--- Task material ---
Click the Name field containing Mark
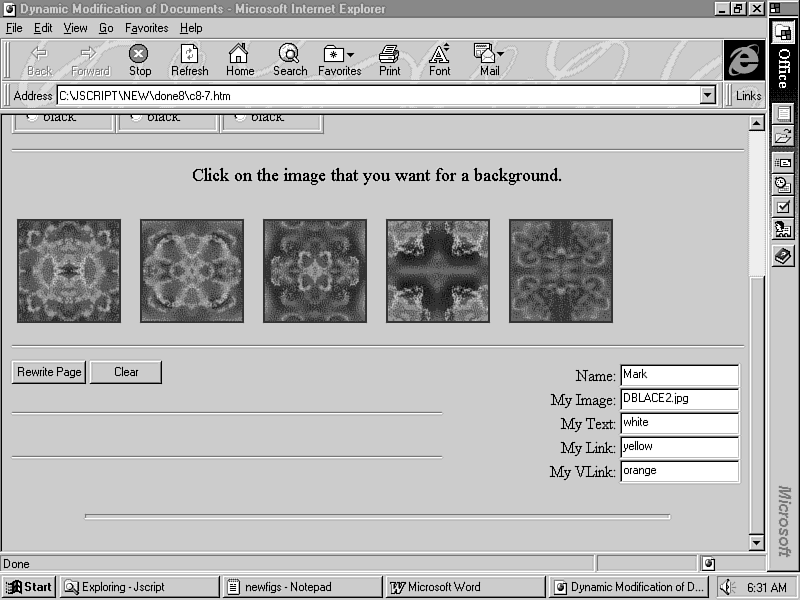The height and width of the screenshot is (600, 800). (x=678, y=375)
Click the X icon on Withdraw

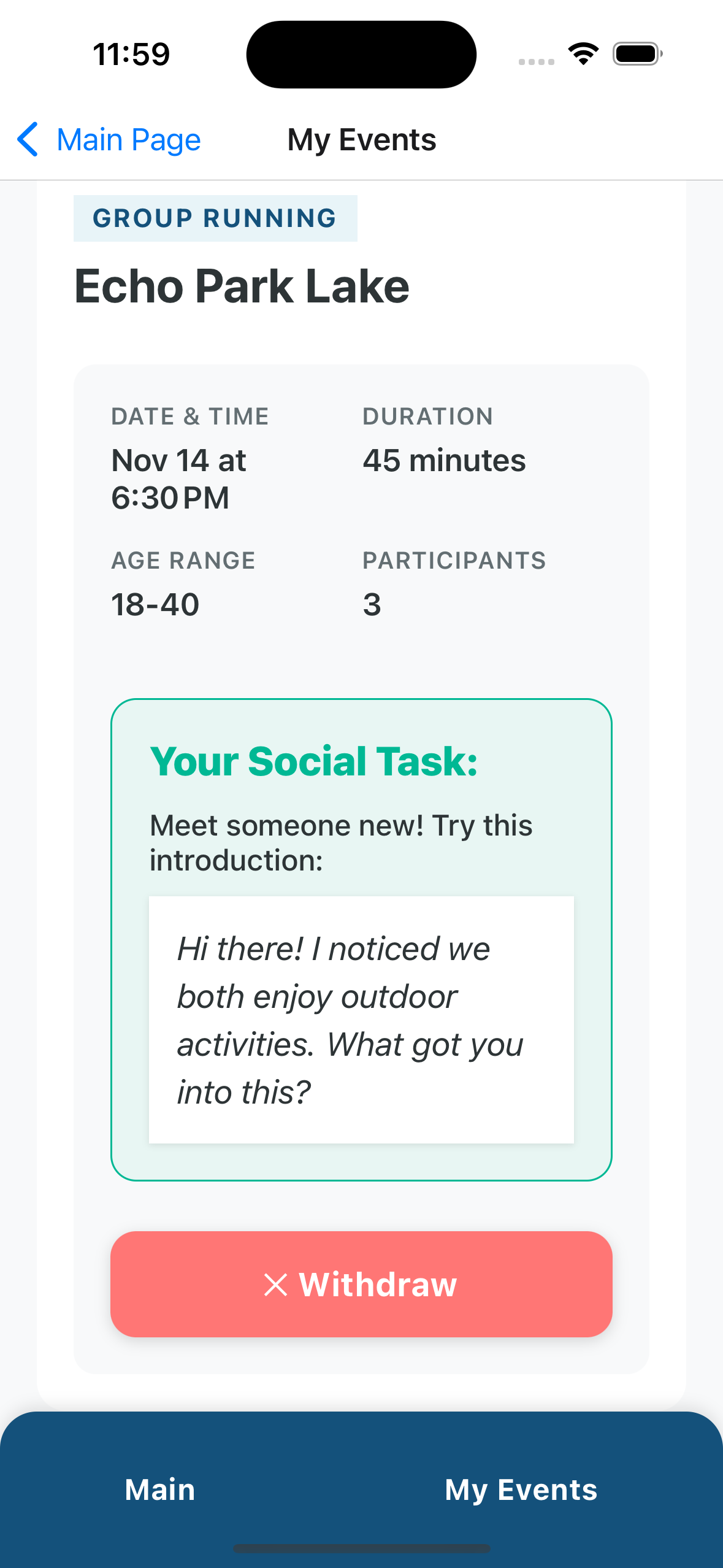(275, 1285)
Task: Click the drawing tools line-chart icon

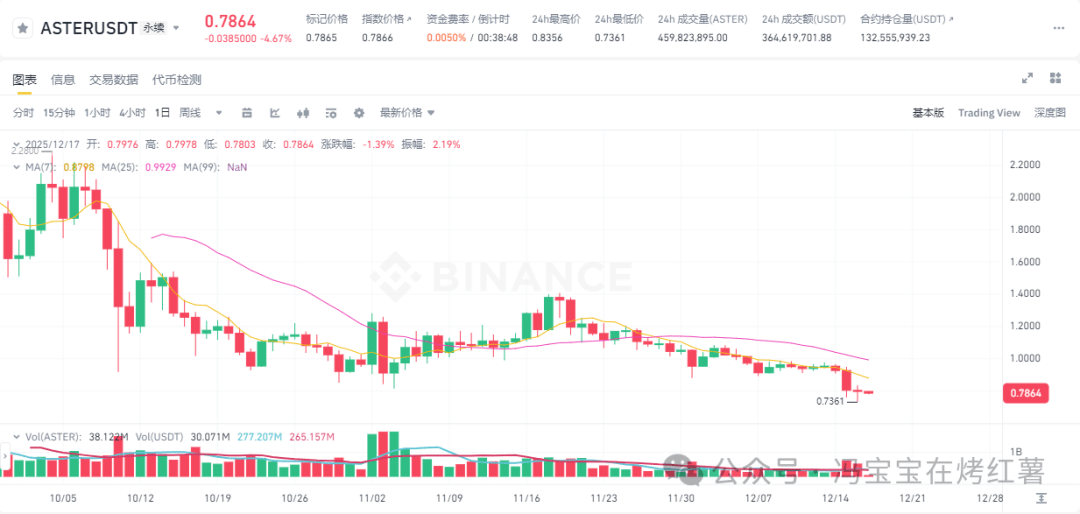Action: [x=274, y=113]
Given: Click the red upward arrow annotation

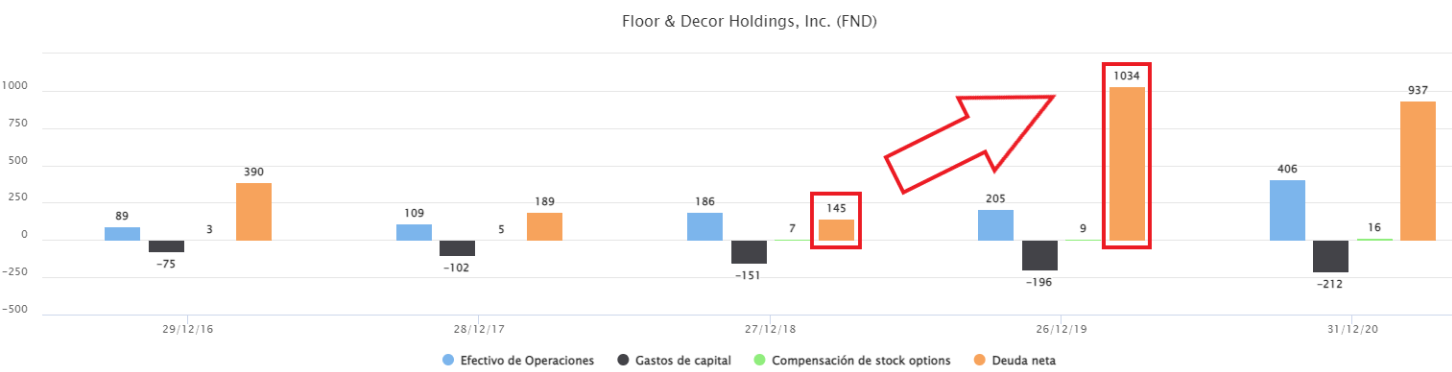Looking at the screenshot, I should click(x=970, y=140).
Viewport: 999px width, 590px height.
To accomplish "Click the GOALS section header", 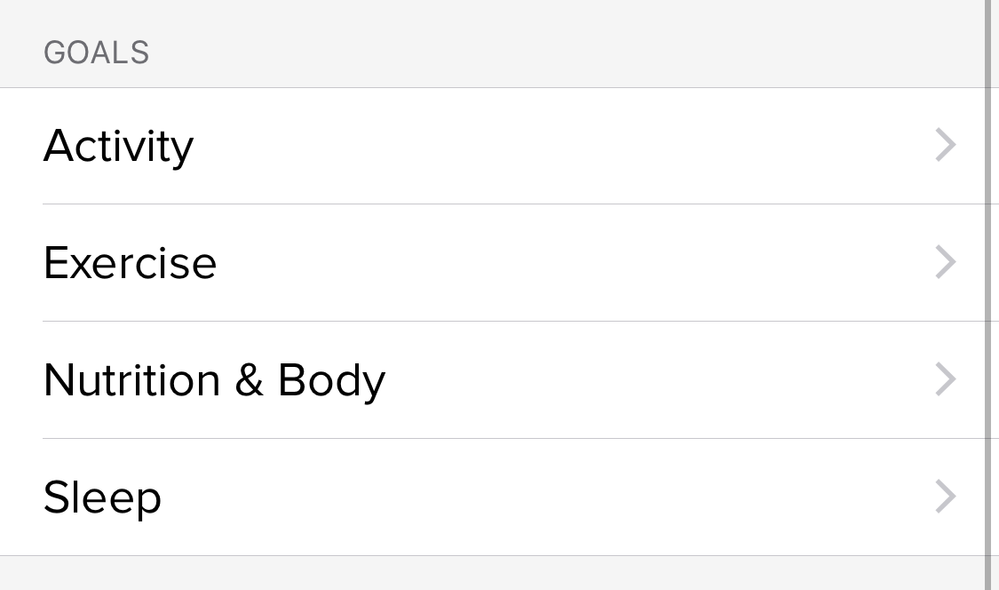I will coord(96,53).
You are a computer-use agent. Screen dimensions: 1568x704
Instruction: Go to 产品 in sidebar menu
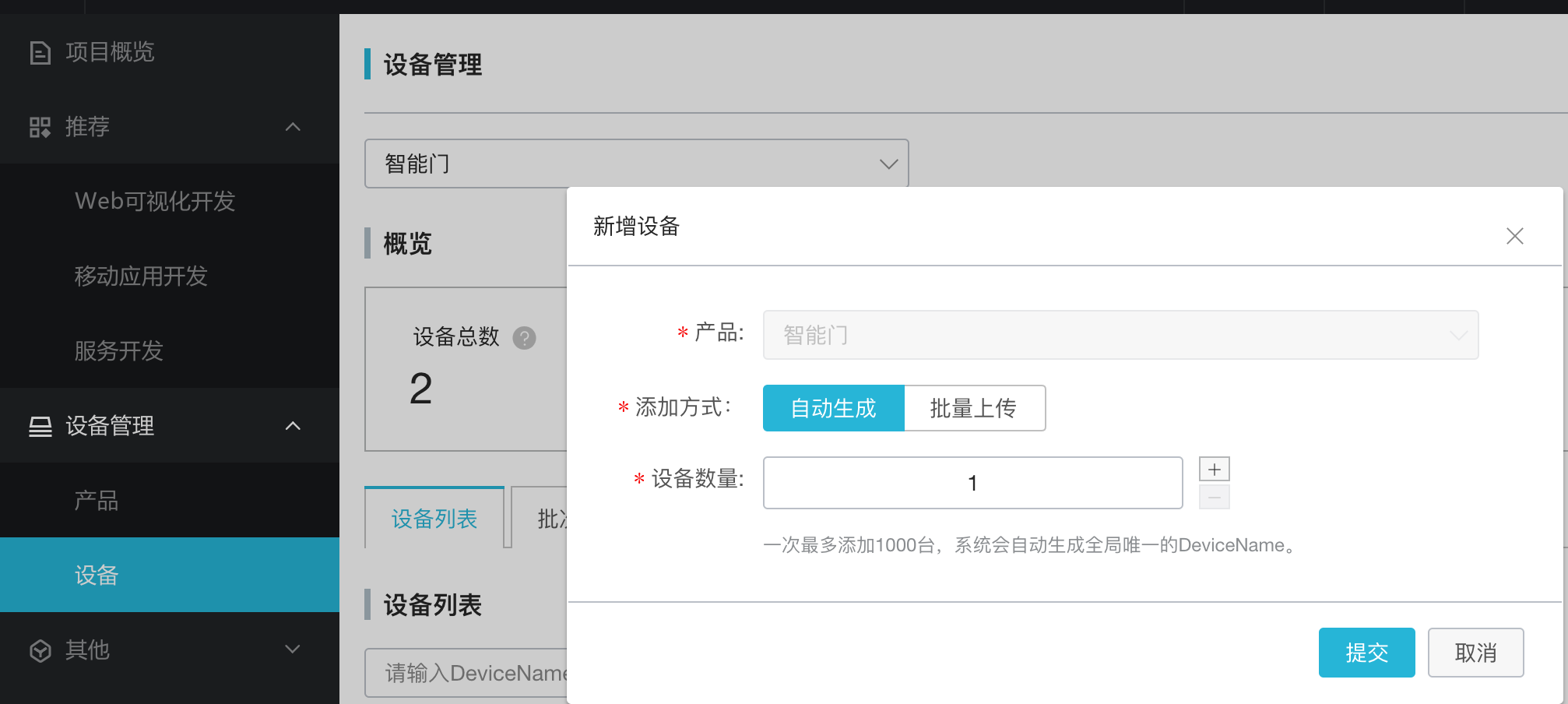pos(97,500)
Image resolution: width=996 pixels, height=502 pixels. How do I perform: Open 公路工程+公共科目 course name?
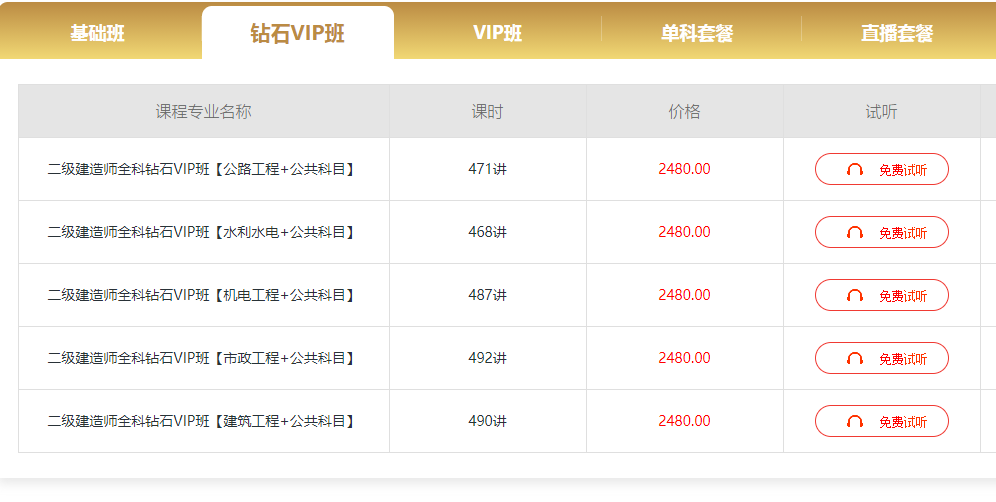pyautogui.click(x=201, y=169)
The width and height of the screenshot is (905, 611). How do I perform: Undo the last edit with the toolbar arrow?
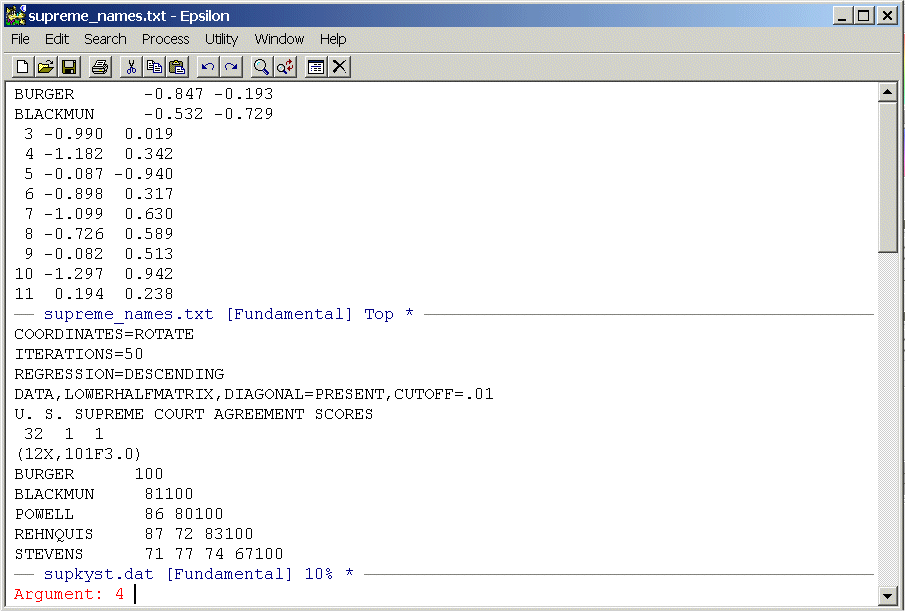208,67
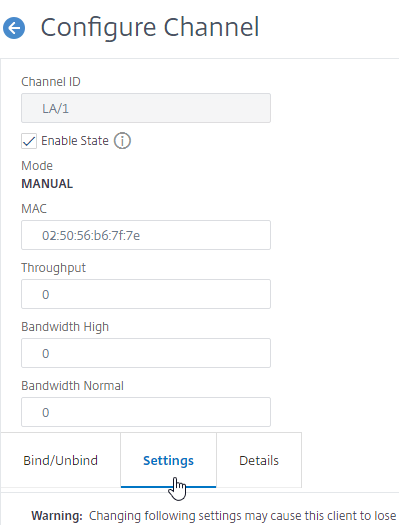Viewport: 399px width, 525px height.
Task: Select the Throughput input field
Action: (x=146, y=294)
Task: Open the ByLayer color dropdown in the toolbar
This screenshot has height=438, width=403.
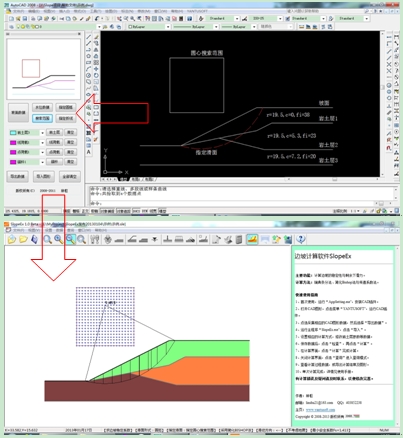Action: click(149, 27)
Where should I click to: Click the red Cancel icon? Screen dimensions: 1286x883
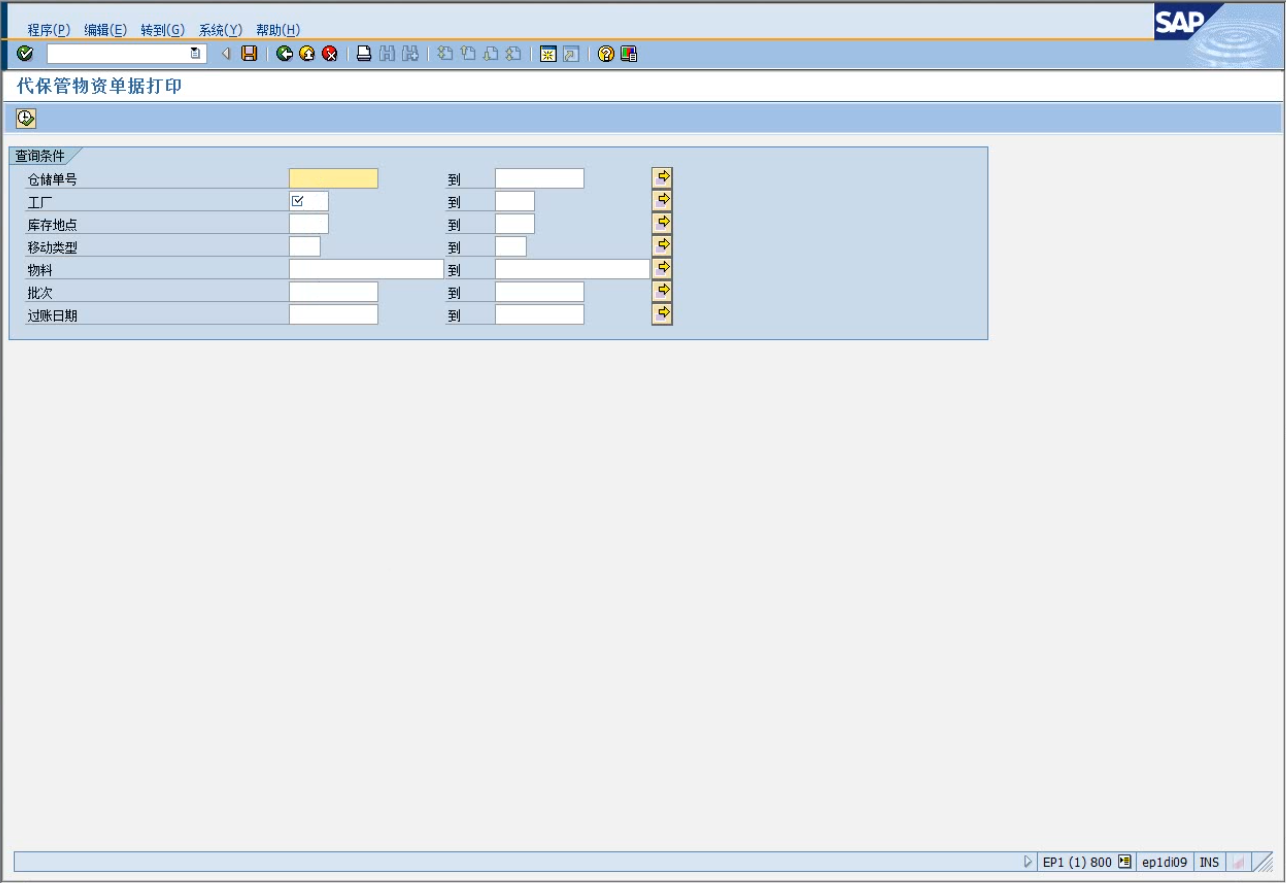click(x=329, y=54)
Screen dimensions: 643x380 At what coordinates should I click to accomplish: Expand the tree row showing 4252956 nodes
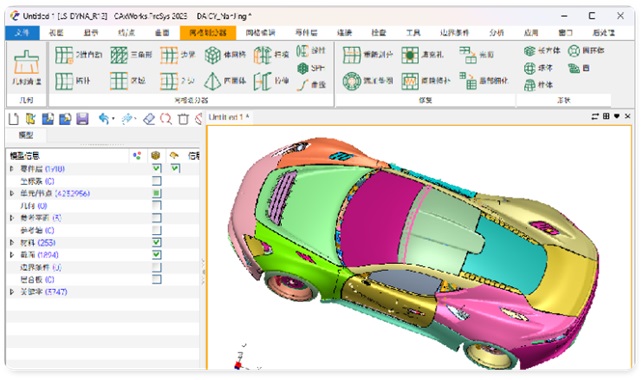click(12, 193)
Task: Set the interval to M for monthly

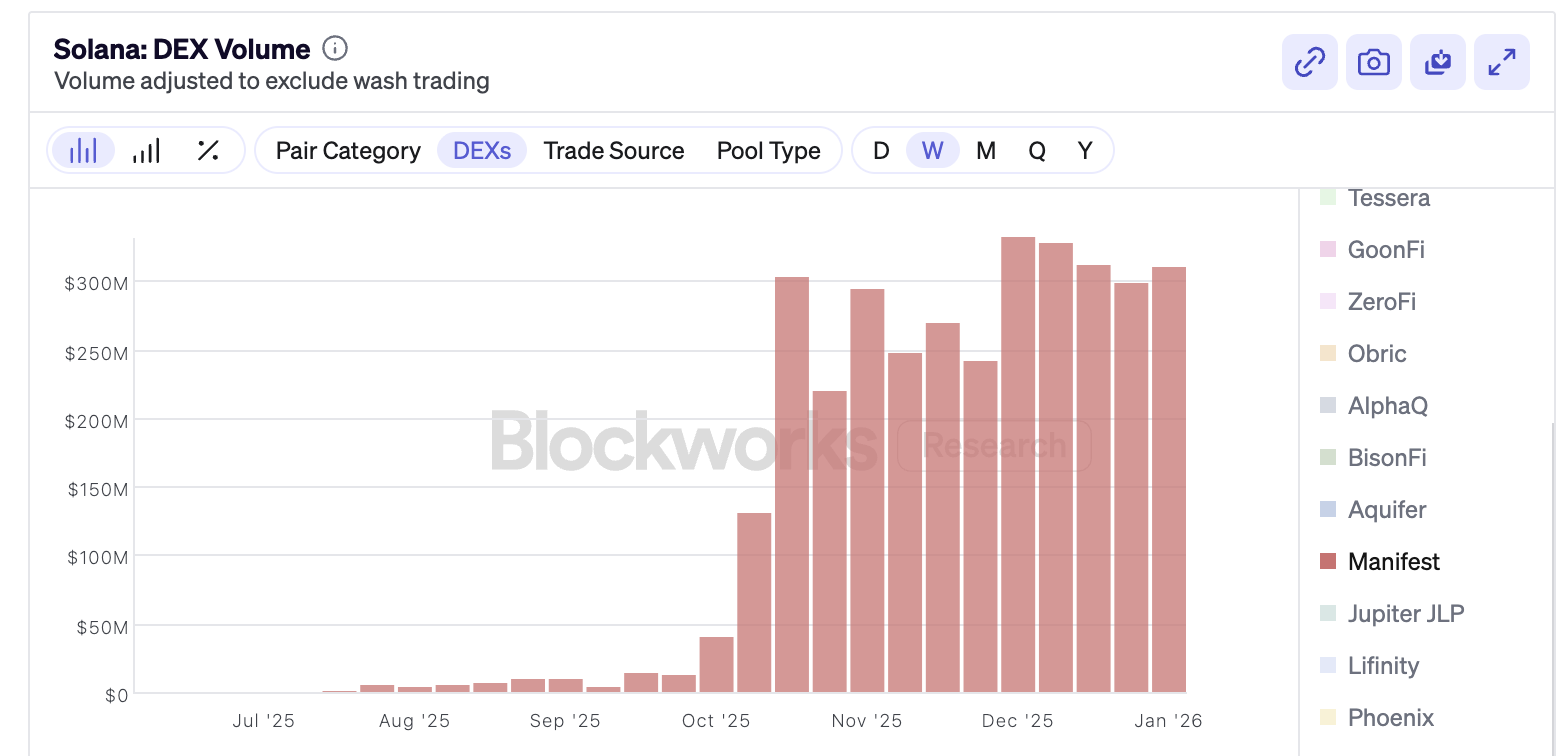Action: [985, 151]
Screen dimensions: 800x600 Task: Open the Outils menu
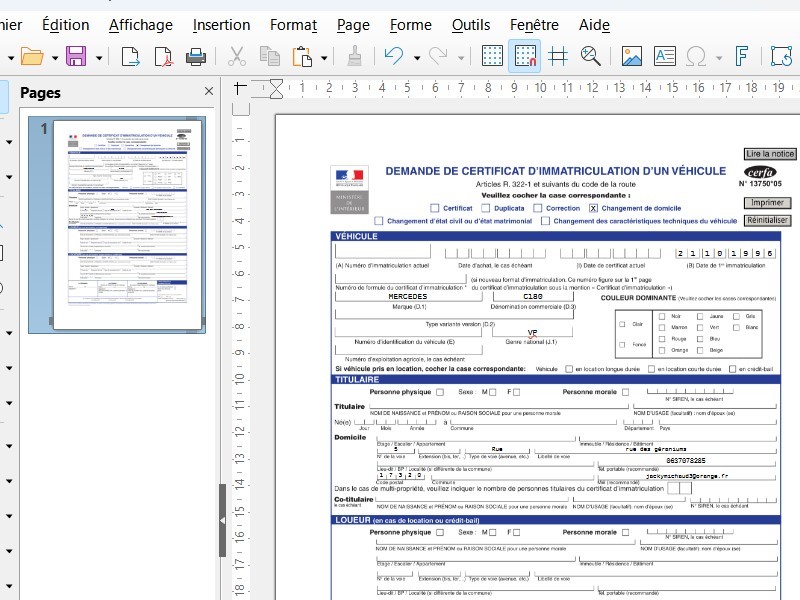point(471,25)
---
Task instructions:
Produce an exact copy of the lines from the line with "Where should I" through the last line of the data above, both ends included. No pictures belong in it.

Answer box:
Where should I click to: Click the red Cancel icon? Screen dimensions: 1286x883
click(x=329, y=54)
Screen dimensions: 643x380 At what coordinates should I click to accomplish: Expand the tree row showing 4252956 nodes
click(12, 193)
Task: Set the interval to M for monthly

Action: [985, 151]
Screen dimensions: 800x600 Task: Open the Outils menu
point(471,25)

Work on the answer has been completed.